Gonna get confused and lost in the maze
Unless you live by your word.
Came here looking for a job,
stranger said she’d get me on track.
When she called with work, I was so grateful and surprised
She said, “Did you think
I wouldn’t call back?”
I said, “Maybe I’m not used to
people doing what they say.”
She said, “In these parts
you better do what you promise
Or you have to move away.”
These are some broke-down days —
The way you waited to attack
until I’d given all I’ve given
And the way you went blank
as you knifed me in the back
Are the true signs of the times we live in.

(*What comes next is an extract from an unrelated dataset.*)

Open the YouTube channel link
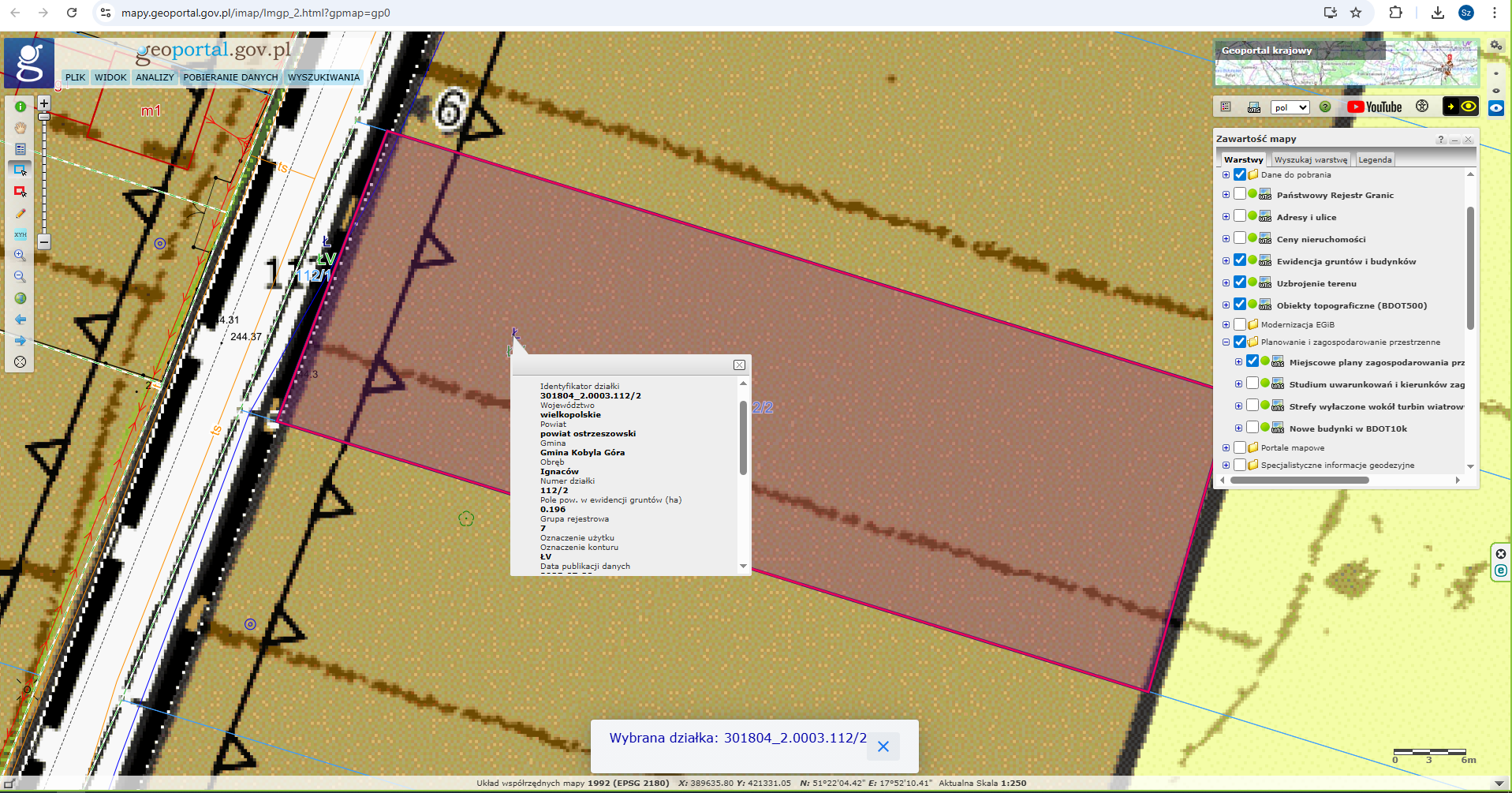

These are some broke-down days
In case you haven’t heard.
Gonna get confused and lost in the maze
Unless you live by your word.
What About the Friends I Left Behind
© 2011 by Eric Dahl
There was a guy shouting into a pay phone
As I scraped the red clay and the tar
At the carwash last night
Wiping the water off of my car.
He was saying, “Baby that’s not good enough —
What about the friends I left behind?”
It happens to me everywhere, good times come to mind,
Driving an unfamiliar highway, good times come to mind,
But that’s not good enough, what about the friends I left behind?
Let all acquaintance be forgot,
bring me champagne, the best vintage
As the century goes down in Vicksburg, Mississippi,
like water under the bridge
But that’s not good enough,
what about the friends I left behind?
I started north from Marble Falls to Waco,
crossed the cotton fields of Corsicana
And in the refinery lights and the casinos of Shreveport
Good times came to mind.
Crossed the river at Vicksburg about midnight.
What about the friends I left behind?
Pulled off twenty through Lawrence, Newton
and Chunky Mississippi,
Good times came to mind,
But I keep hearing this guy at the car wash
Shouting into a pay phone:
“Baby that’s not good enough —
What about the friends I left behind?”